A delicious sidebar to Koepka’s second Major victory came in the form of a tweet by his 24-year-old brother, Chase, who is just starting out on the European Tour. ‘I apologise to everyone on this flight to London for my behaviour when that last putt went in. Back to back baby! So proud of you BK.’
As if to illustrate that not all today’s champions and professionals are pampered individuals, the younger Chase later replied to two ‘stirrers’ on his timelime. One said, ‘WiFi on a plane? Someone doing alright,’ to which Chase responded, ‘Very shocked myself that WiFi was available in row 43,’ while another baited him with, ‘I would expect with your brother not short of a few quid, you’d be flying private jet style.’ Again, the response said plenty about the humility: ‘I’m more of an Easy Jet kinda guy.’
Victory at Erin Hills last year lifted Koepka to No 10 in the world, but in successfully defending at Shinnecock Hills he moved up to a career-high No 4.
Chasing him all the way to the wire was Fleetwood, the ever-impressive Englishman who looks to be a serious Major champion-in-waiting. On the final green he had a seven-footer that would have seen him sign off with a 62 that would have equalled Branden Grace’s men’s Major record and forced a playoff.
‘I honestly never really felt I was out of it,’ said Fleetwood, who started the round six strokes off the lead but still confident, having finished tie-fourth at the US Open last year. ‘I just needed a good start.’
Remarkably, Koepka’s nerve held, having looked up to see Fleetwood’s name near the top of the leaderboard, on one over par, with the American needing to play his final 10 holes in even par to win. Which is exactly what he did, despite the bogey at the last, and in doing so he claimed the $2.16-million first prize.
Swing coach Claude Harmon III had correctly picked out Koepka as an emerging force in a conversation I had with him in 2015.
‘When I started working with him he was ranked in the 200s,’ Harmon III said, ‘but he’s going to be top 10, mark my words. Look, this is a tough game but DJ and Brooks are going to be Major champions. And they won’t stop at just the one. They are similar, full of talent and ambition. They don’t let things get into their heads.’ Neither Johnson nor Koepka had yet won a Major, but they now have three combined and are ranked Nos 1 and 4 in the world.

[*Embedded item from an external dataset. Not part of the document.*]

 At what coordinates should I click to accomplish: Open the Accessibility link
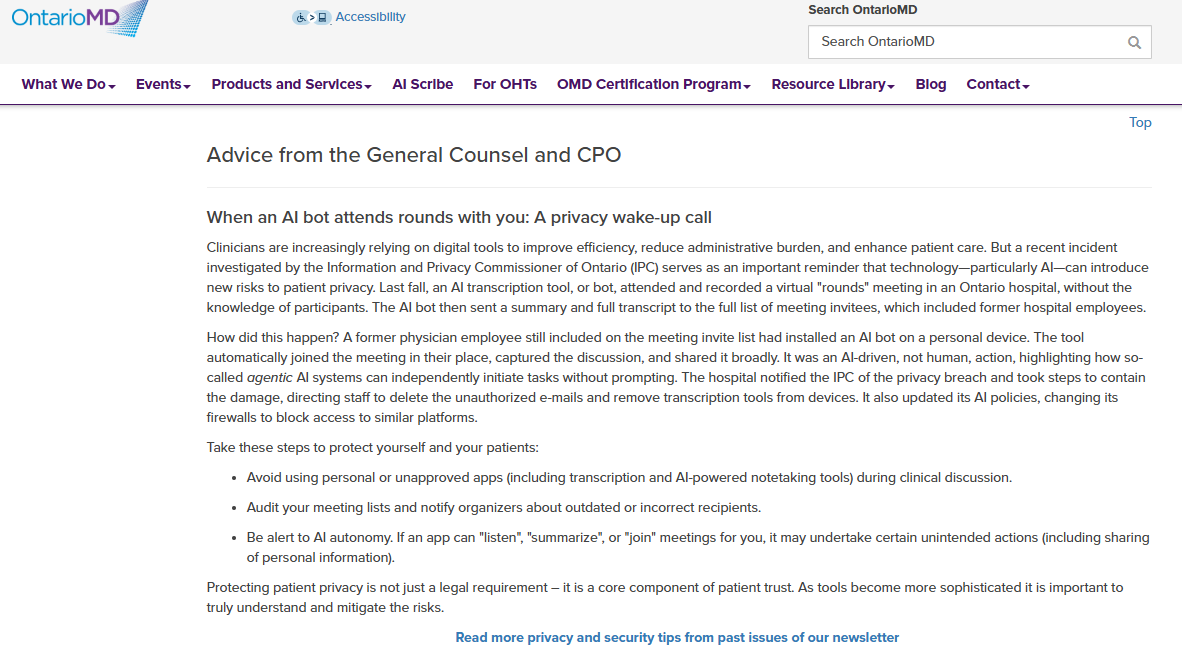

Koepka had not had an ideal 2018 after missing three months this season – including The Masters – while trying to recover from a partially-torn tendon in his left wrist. It was only at the Zurich Classic in late April that he returned to action. In five starts he made four cuts, including a runner-up finish at the Fort Worth Invitational.
‘I don’t feel like there is anybody out there with more confidence than me,’ Koepka said during the week at Shinnecock. And that he showed in four of the toughest days seen at a Major championship. As Harmon might indeed have said, ‘golf is a sport where one mustn’t overthink things’. Given the successes of Johnson and Koepka, that would seem to be the winning recipe.
– This article first appeared as the cover story of the July issue of Compleat Golfer.